A utilização de Big Data veio para revolucionar a forma de propor soluções, produtos e serviços para uma sociedade cada vez mais exposta a uma grande variedade de opções de bens de consumo. Com o mercado automotivo não é diferente.
Com objetivo de promover o desenvolvimento de conhecimento e tecnologia para o setor, a Linha VI – Conectividade Veicular, do programa Mover, coordenada pela Fundação de Apoio da UFMG (Fundep), trabalha subtemas ligados ao tema central do programa prioritário, sendo um deles o Aprendizado Federado.
Com potencial para transformar produtos e serviços das montadoras brasileiras, a tecnologia viabiliza experiências cada vez mais personalizadas, a partir dos padrões de uso dos motoristas. O Programa de Aprendizado Federado busca aplicar técnicas avançadas de aprendizagem de máquina em veículos conectados, otimizando o aproveitamento dos dados coletados.
Esses dados têm o potencial de aproximar ainda mais a indústria de seus clientes. No entanto, além de possibilitar o treinamento de modelos de inteligência artificial, o Aprendizado Federado se destaca por enfrentar uma questão central de natureza ética: como utilizar dados de forma responsável, preservando a privacidade dos usuários.
CONHEÇA A TECNOLOGIA
A evolução da tecnologia automotiva inclui o desenho de veículos com número cada vez maior de sensores, hardwares que coletam informações que podem ser processadas para detectar padrões.
O Aprendizado Federado (Federated Learning), também conhecido como Aprendizado de Máquinas, surgiu da necessidade de evitar a transferência dos dados coletados por cada dispositivo para a nuvem, mantendo a privacidade dos usuários, mas possibilitando soluções baseadas em aprendizado de máquina em ambientes que apresentam alta fragmentação de dados.
Tecnicamente, o aprendizado federado se baseia na distribuição do treinamento de modelos de aprendizado. Cada dispositivo treina seu conjunto de dados privado e reporta os parâmetros para um servidor central responsável pela agregação dos parâmetros em um modelo completo e pela distribuição do modelo agregado para os dispositivos. Este desacoplamento entre trabalho computacional e aquisição de dados garante a privacidade dos dispositivos.
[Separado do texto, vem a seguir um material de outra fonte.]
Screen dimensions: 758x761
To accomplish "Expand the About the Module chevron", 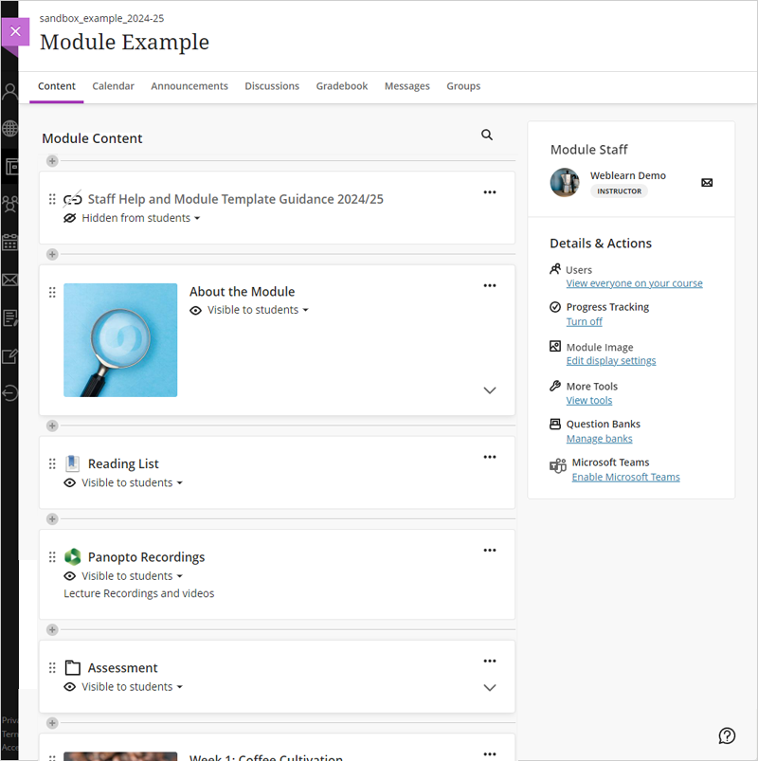I will tap(490, 390).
O ecossistema de aplicações dentro e fora dos veículos traz consigo importantes desafios relacionados à segurança e à privacidade das informações. A partir da inclusão dos sensores e desenvolvimento de um sistema descentralizado de processamento de informações, os carros modernos tornam-se capazes de proteger dados sensíveis dos usuários, atendendo a requisitos fundamentais como autenticação, controle de acesso, disponibilidade e confidencialidade. Esse modelo é essencial para evitar violações às diretrizes de proteção à privacidade informacional em vigor em diversos países.
O APRENDIZADO FEDERADO NO MOVER
Sob a gestão da Fundação de Apoio da UFMG (Fundep), projetos ligados à temática Aprendizado Federado desenvolvem-se no eixo de mesmo nome do Programa Prioritário Conectividade Veicular. O objetivo é desenvolver ferramentas e modelos para o setor automotivo que combinem dados de usuários das diferentes empresas, de forma ética, e que seja capaz de construir um panorama mais completo do perfil de uso do motorista brasileiro.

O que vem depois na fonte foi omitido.